Engagement and relevance absolutely do involve a consciousness about who is on the other side of communication. But often such arguments within news organizations overlook an abiding reality: There isn’t one reader or viewer. There are tens of thousands or hundreds of thousands of them, and they have lots of conflicting likes and dislikes. Add to this that more and more people are getting through life without subscribing to daily newspapers or watching network or local news broadcasts and our concern should become even deeper.

Such realities add urgency to questions of how to engage, or reengage, more people in the kind of presentation of important issues to which high-quality journalism aspires. These challenges require us to do more than look inward to our ideals and aspirations about journalistic quality. We also have to consider what’s happening on the other end of this exchange, a place where we need to think hard about how to connect with readers and viewers, in the plural.

Of course, the goals of engagement and relevance are inseparable from the other elements of journalism that Bill Kovach and Tom Rosenstiel identify. Yet I would add a bit to their arguments in this chapter. To engage someone in a conversation, it helps to understand who they are, what they know, what’s going on in their lives. The old “know your audience” rule of public speaking might be worth adapting for newsrooms. To extend our reach and, perhaps more importantly, intensify the connections between our work and our readers or viewers, we might need to devote more time to exploring communities and considering what’s going on in the neighborhoods (both geographic and demographic) that we serve.

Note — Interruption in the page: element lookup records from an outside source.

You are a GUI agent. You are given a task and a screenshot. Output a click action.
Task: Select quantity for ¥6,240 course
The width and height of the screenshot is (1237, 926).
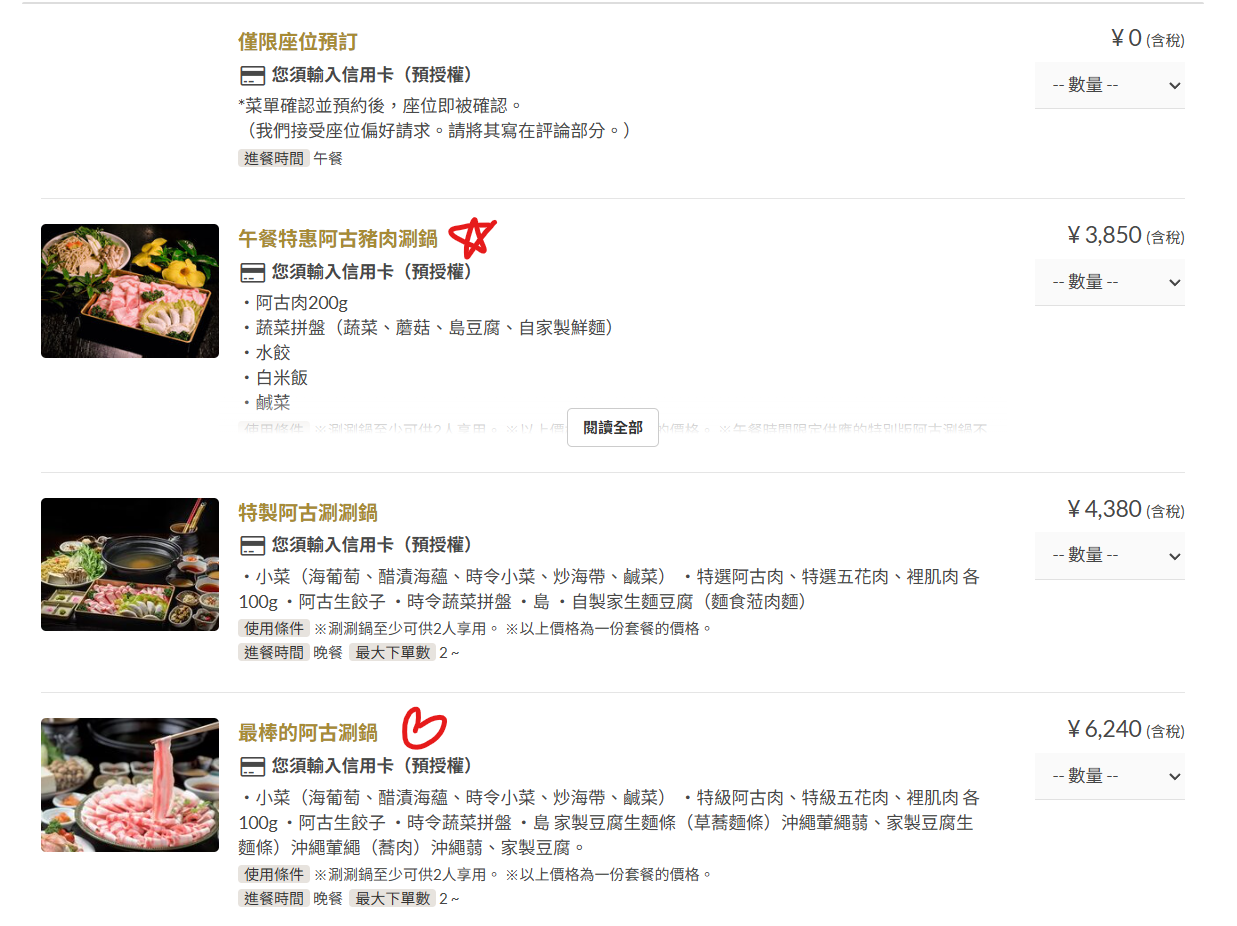[1110, 776]
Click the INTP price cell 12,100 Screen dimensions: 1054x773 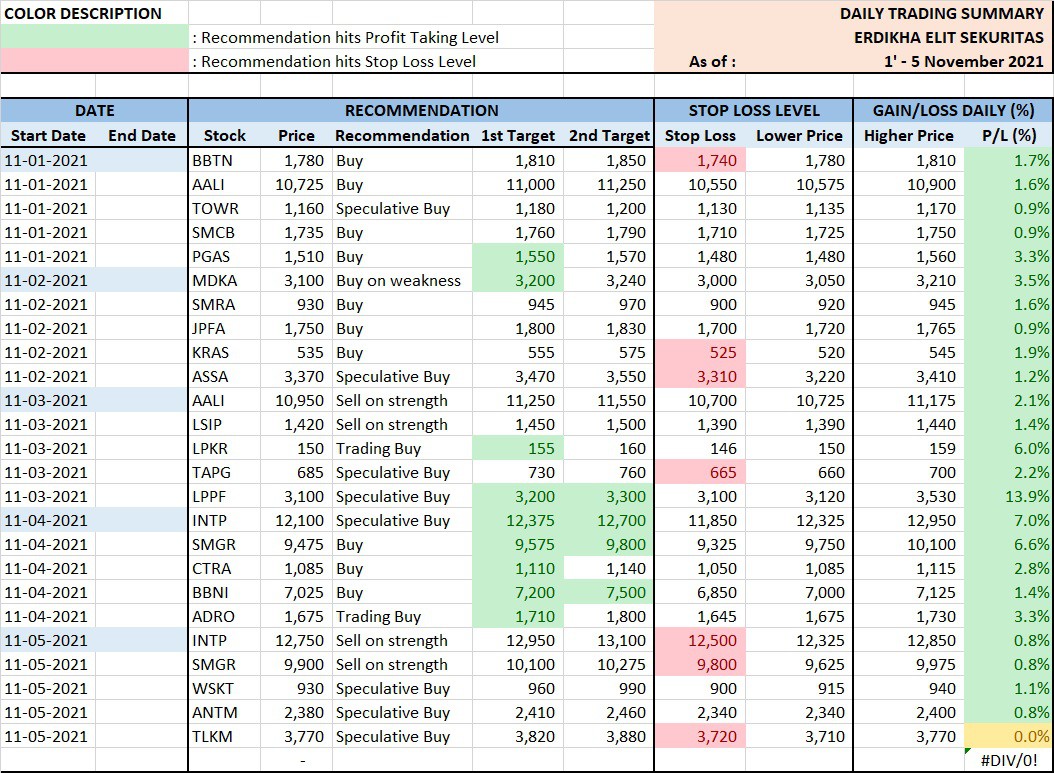click(296, 520)
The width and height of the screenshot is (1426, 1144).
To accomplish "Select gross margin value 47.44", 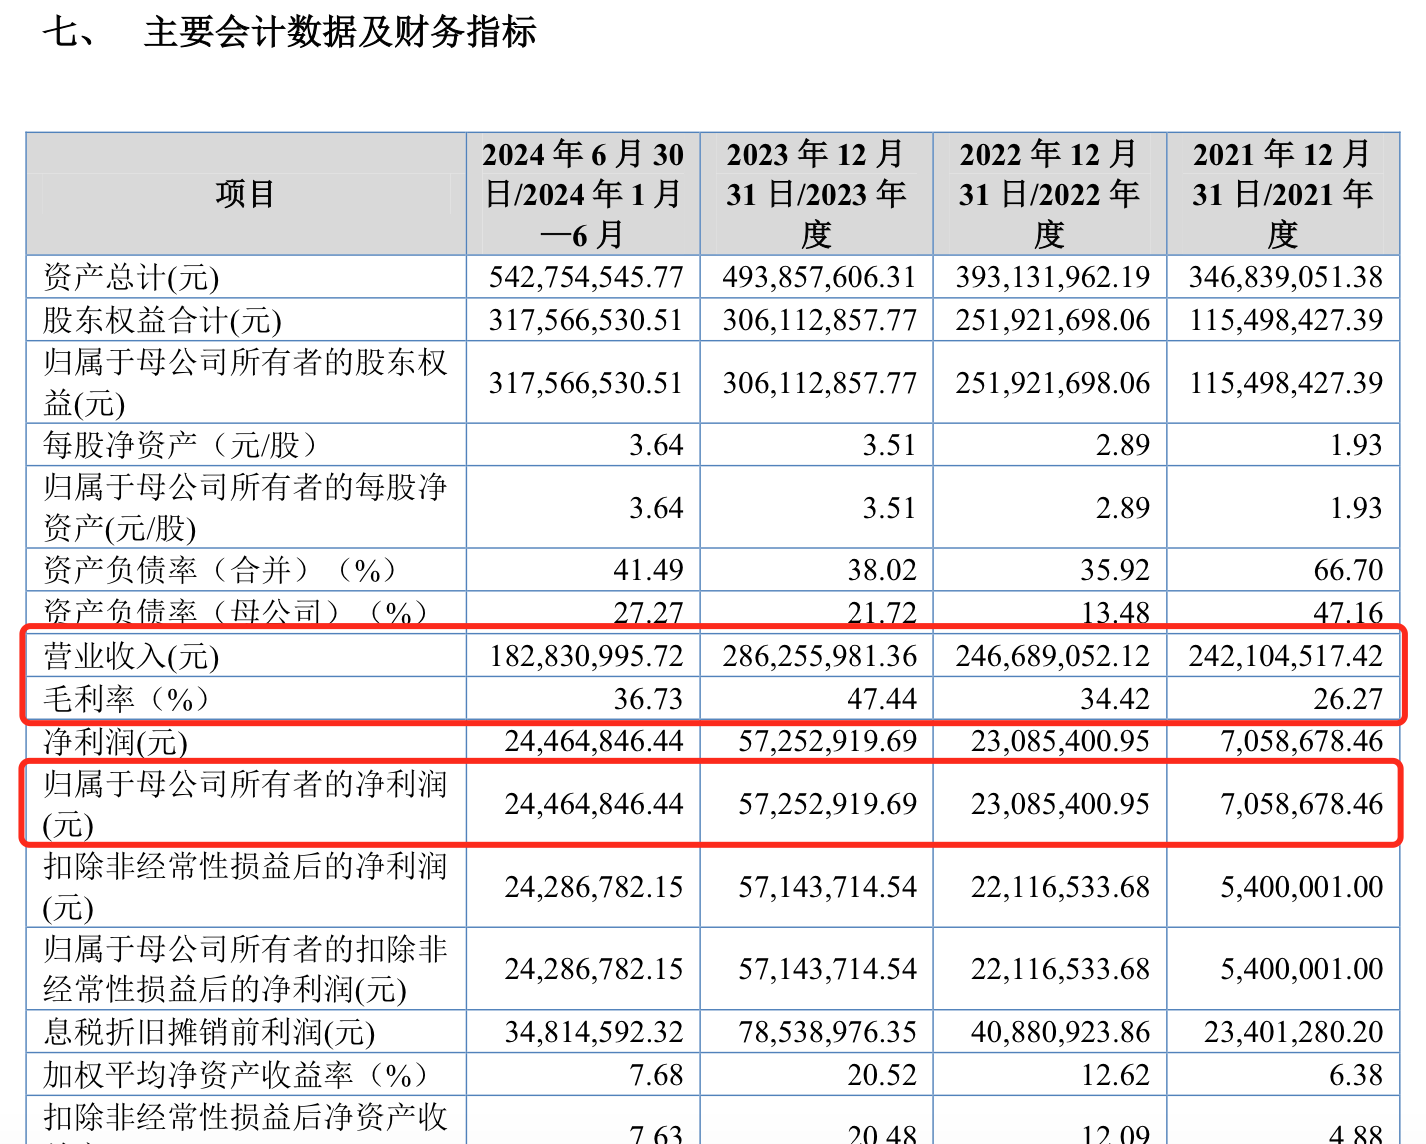I will click(881, 698).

I wonder, for instance, how newsrooms are using the new census results. Are these numbers being left to the census beat reporter while others in the newsroom tune out? Or are reporters, editors and news directors poring over them with the idea that the numbers can inform their coverage in much deeper ways? Does the local editor look at information about poverty and wealth, age and race, family structure and migration in the various areas of the paper’s coverage as part of considering the paper’s reporting strategies? Job trends, housing patterns, changes in retailing, these are the kinds of information that flesh out what journalists see in neighborhoods or find in archives.

Knowledge like this begets relevance at the most fundamental level. And this kind of knowledge can bring power. If a newspaper or television station applies these layers of knowledge to the area it reports on, chances are its coverage will be smarter. Such depth of understanding informs stories, helps journalists to spot trends and, in turn, can enlarge the reach of the newspaper or station. Out of it can come new sections, new beats, and new sources of stories. Out of it can come coverage that is accurate, ahead of the curve, truly relevant, compelling and important.

One of the worst mistakes journalists make is to leave such understanding to marketers. Newsrooms ought to know more than any other department about their reader or viewer data. Readership studies commissioned by newspapers often are complex and contradictory, including information not just about up arrows and down arrows of numerical change but about people’s lives, interests and habits. The details show you not just who’s reading (and who isn’t) but also how people read. Of all the kinds of numbers that push news companies in different directions, these are most important to us in news, but only when we examine them in combination with this broader understanding of our community.

Such challenges loom for broadcast as well as print. On the newspaper side of things, the massive Readership Institute project undertaken through Northwestern University offers not just understanding of long-term readership trends, but useful and specific analysis. I find its approach encouraging because it considers not just why people don’t read newspapers, but why they do, along with what they like, what brings them back to newspaper reading, what gets them to read more closely. This is a study that offers encouragement and hope, but the question is whether newsrooms and news companies will take hold of the material and use it to improve their journalistic efforts.

If we can do better at knowing our audience, and understanding how to engage them in our work, we’ll stand a better chance of carrying these principles into the next generation of journalism.

Melanie Sill, a 1994 Nieman Fellow, is managing editor at The News & Observer of Raleigh, North Carolina.